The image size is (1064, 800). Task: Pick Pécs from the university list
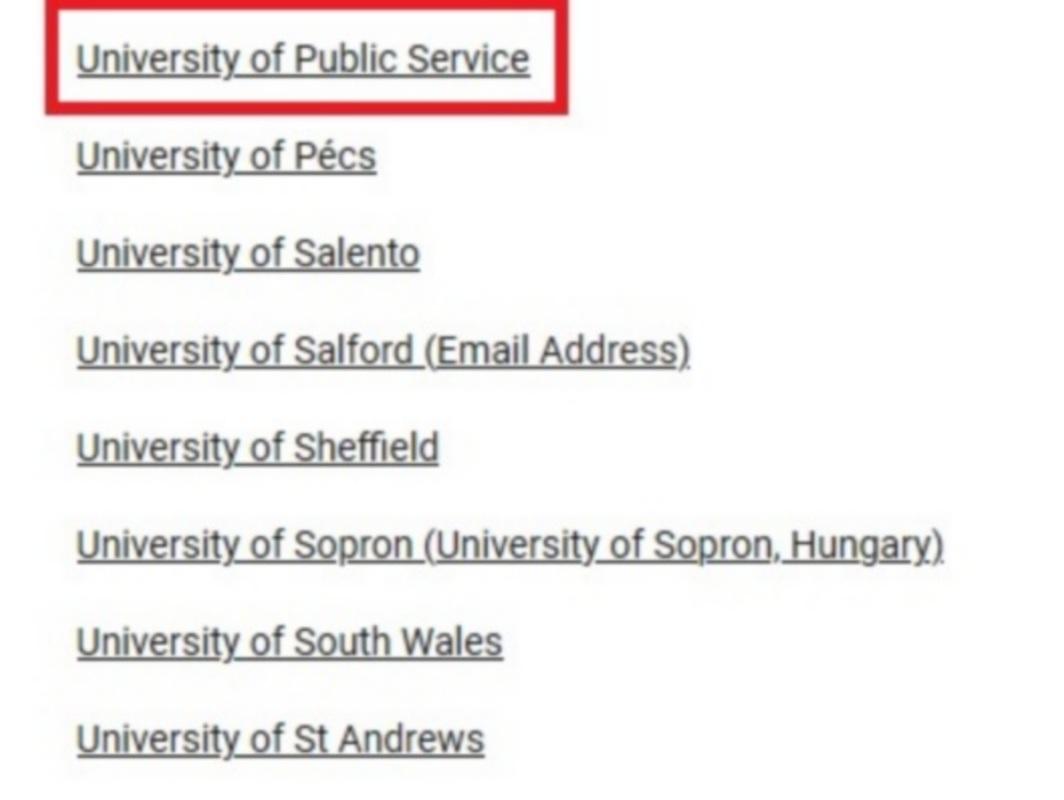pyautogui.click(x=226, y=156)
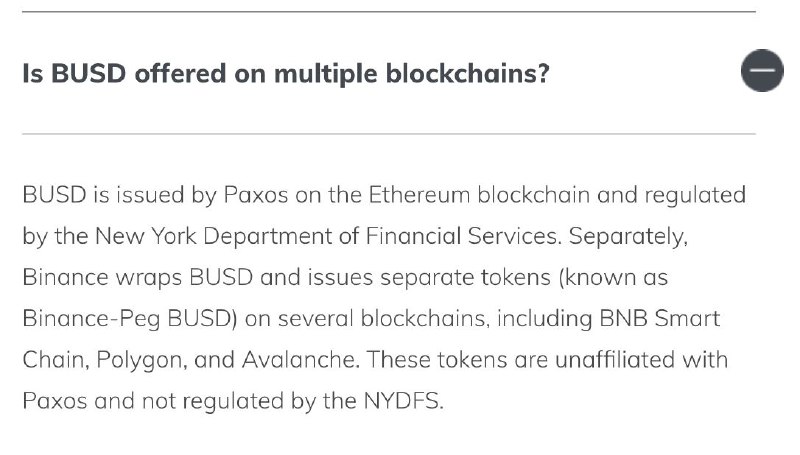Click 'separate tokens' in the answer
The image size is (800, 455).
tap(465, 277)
====
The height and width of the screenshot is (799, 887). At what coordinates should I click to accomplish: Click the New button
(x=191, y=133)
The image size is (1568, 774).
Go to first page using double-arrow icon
====
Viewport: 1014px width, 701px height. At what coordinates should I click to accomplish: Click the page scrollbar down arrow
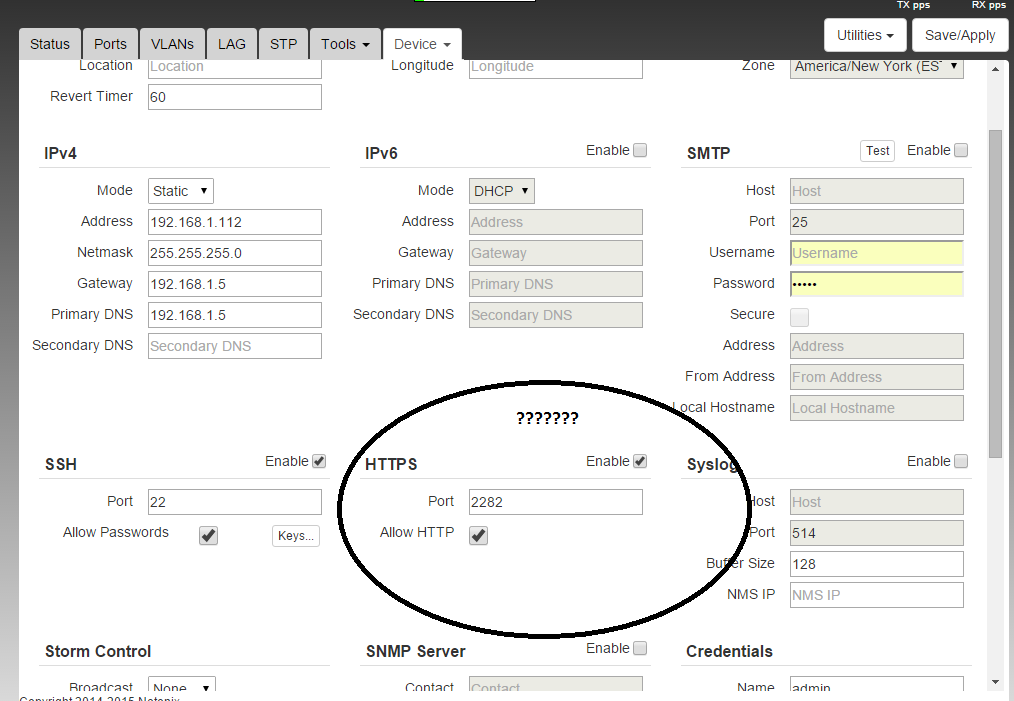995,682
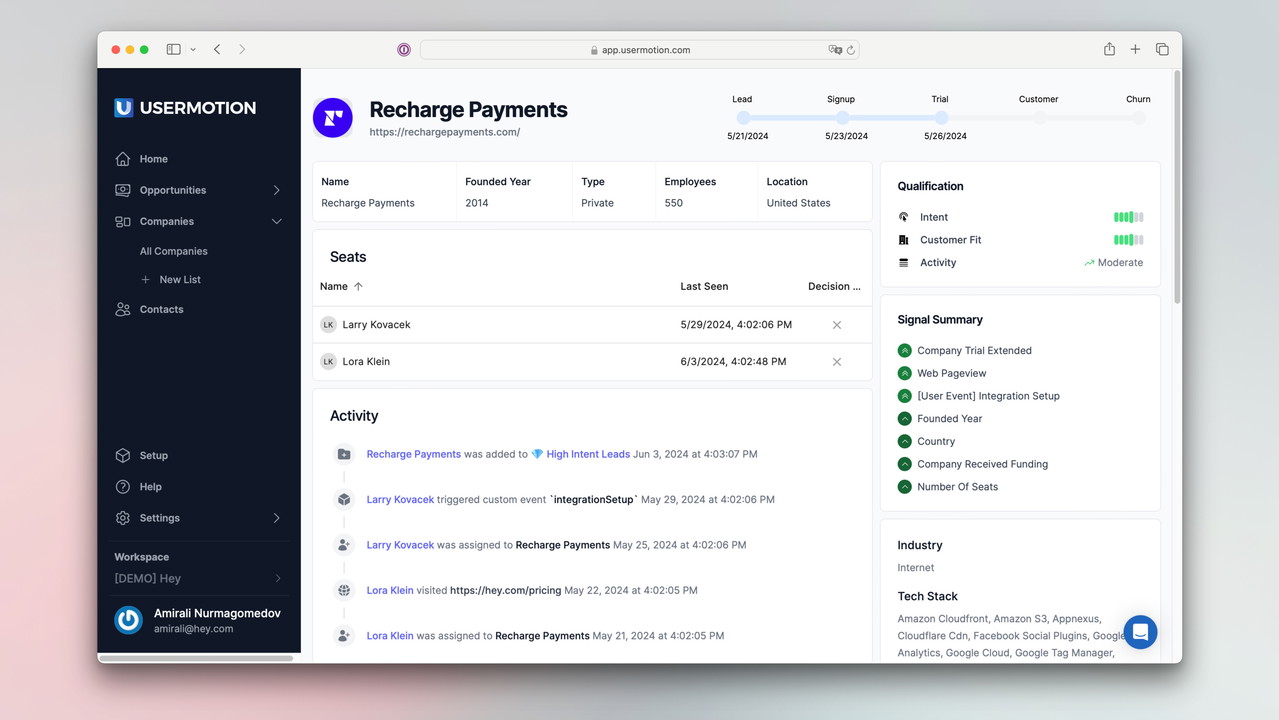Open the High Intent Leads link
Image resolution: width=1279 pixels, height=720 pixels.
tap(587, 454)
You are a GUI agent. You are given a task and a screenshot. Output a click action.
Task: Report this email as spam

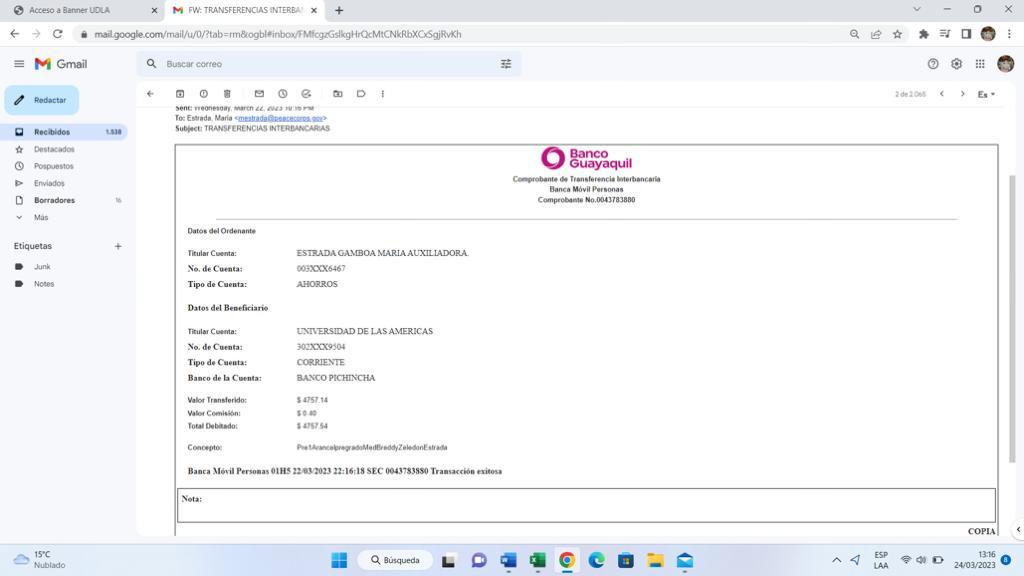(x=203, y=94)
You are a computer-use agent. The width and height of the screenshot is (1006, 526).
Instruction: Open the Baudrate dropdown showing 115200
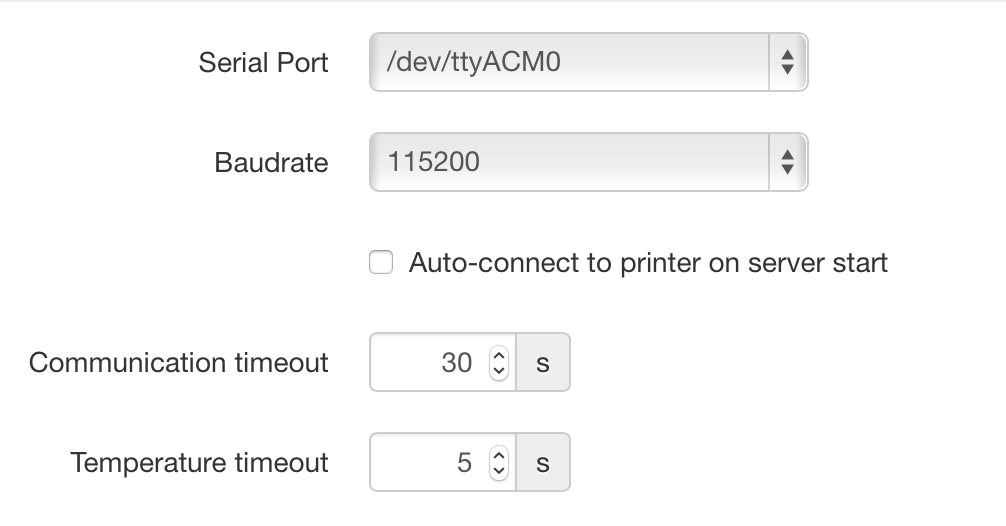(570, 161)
====
Exercise
Within the records above, tally the lines that contain "agent". Give the total and nothing more.

Result of the exercise
2